This might be the last “Who Asked?” blog I will ever write. The Pitt News is cutting its digital desk — the desk responsible for blogs — and migrating writers to the opinions desk, which I’m already a part of anyway. It’s unclear right now what exactly this means for the future of this column.
At the same time, my grandmother’s house was stripped on Tuesday. She passed away in January, and now the home that my grandfather built is being prepared for the market. A woman came in and ripped up all the carpet, took out the appliances, removed the furniture and found coins my cheapskate grandpa hid in a cabinet over two decades ago. This house that my mother spent her whole childhood in, this house that I’ve been visiting since before I could speak, will now go to some other family with no idea of what came before.
I think it’s funny how endings always seem to come all at once, like bookmarked little chapters of my life. The end of my sophomore year, the end of my blog and the end of my journey with that little house on Middleboro Road all coincide.
But perhaps just as painful and even more terrifying than reminiscing on the past is looking to the future. In a world where fundamental truths can be upended at a moment’s notice, how can we possibly steel ourselves for the road ahead? What comes next?
When I first heard that blogs were getting cut, I may or may not have had a little crash out. It felt like proof that one of the first things I was able to consistently do and feel passionate about is also the first to go when money is tight or reorganization takes place. What did that say about my future? When I first started writing “Who Asked?” I thought I’d take it all the way to my senior year and keep the shiny accomplishment of publishing writing every week on my resume indefinitely.

> **Information supplied**
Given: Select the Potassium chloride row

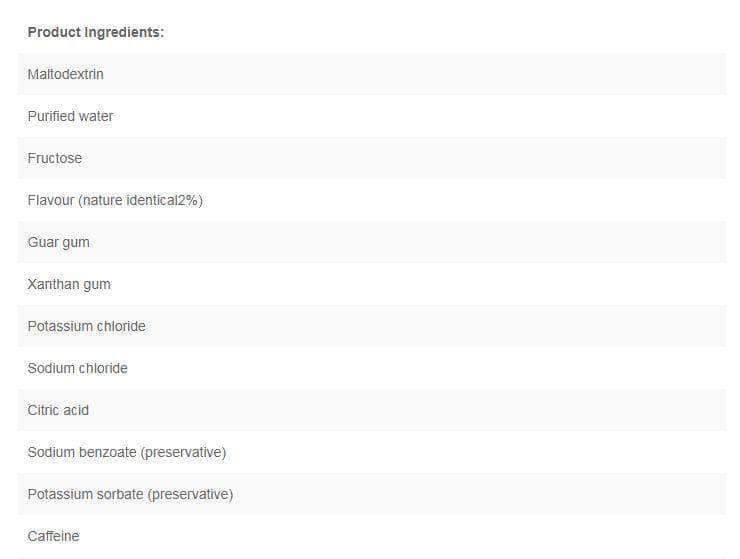Looking at the screenshot, I should pyautogui.click(x=86, y=326).
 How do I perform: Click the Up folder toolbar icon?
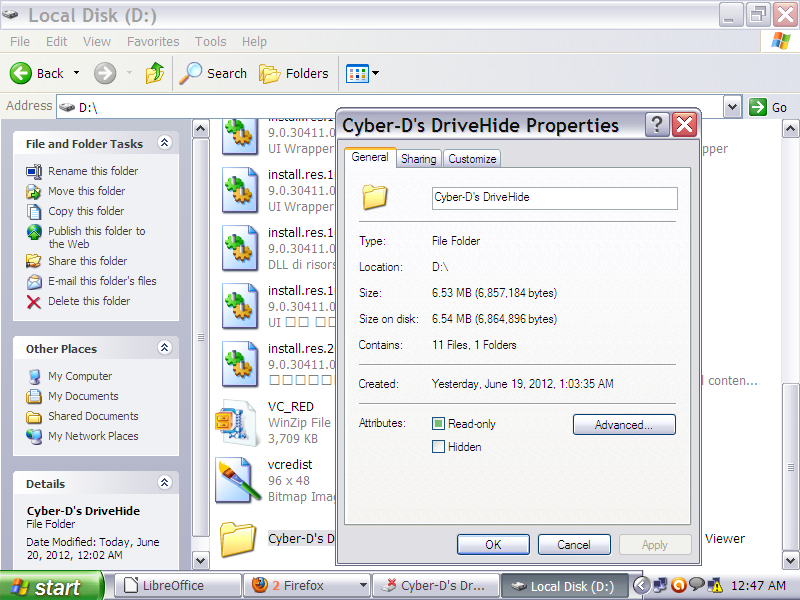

> **Problems and tasks**
A: Decide whether each statement agrees with the column on endings, answering yes or no and quoting the words from the column that decide it. (i) The writer's grandmother died in January. (ii) The coins in the cabinet had been hidden there about ten years earlier. (iii) The writer was not yet part of the opinions desk when blogs were cut.
B: Pick up the column on endings after its final sentence and continue it in the same voice.

> **Answers below**
A:
(i) Yes: "She passed away in January"
(ii) No: "hid in a cabinet over two decades ago"
(iii) No: "which I’m already a part of anyway"

B:
It was difficult not to feel angry or hopeless. Maybe I should just give up writing altogether and switch to a stable career in something like finance. Unfortunately for me, I’m not great at math. Then came the hyper-solution stage, where I started immediately scheming how to keep the blog going. I’d make an Instagram page and a website and maybe even reach more eyes than even The Pitt News could bring me. Then, of course, I’d imagine the monumental task of trying to write without anyone holding me to a deadline and I’d fall right back into despair again.
It was not too unlike the mixed emotions I felt the last time I was in my grandmother’s house. Over spring break, my mom brought my sister and me to look through my grandma’s things and claim whatever we didn’t want to be thrown out or donated. Suddenly, I was discovering little pockets of a life that didn’t exist anymore. A small box full of handkerchiefs, with one yellowed, monogrammed napkin from my grandparents’ wedding. Birthday cards my sister and I made, tucked lovingly into the bottom of a drawer. My grandmother’s high school diploma — a little pine green plaque, preserved shockingly well over 70 years later.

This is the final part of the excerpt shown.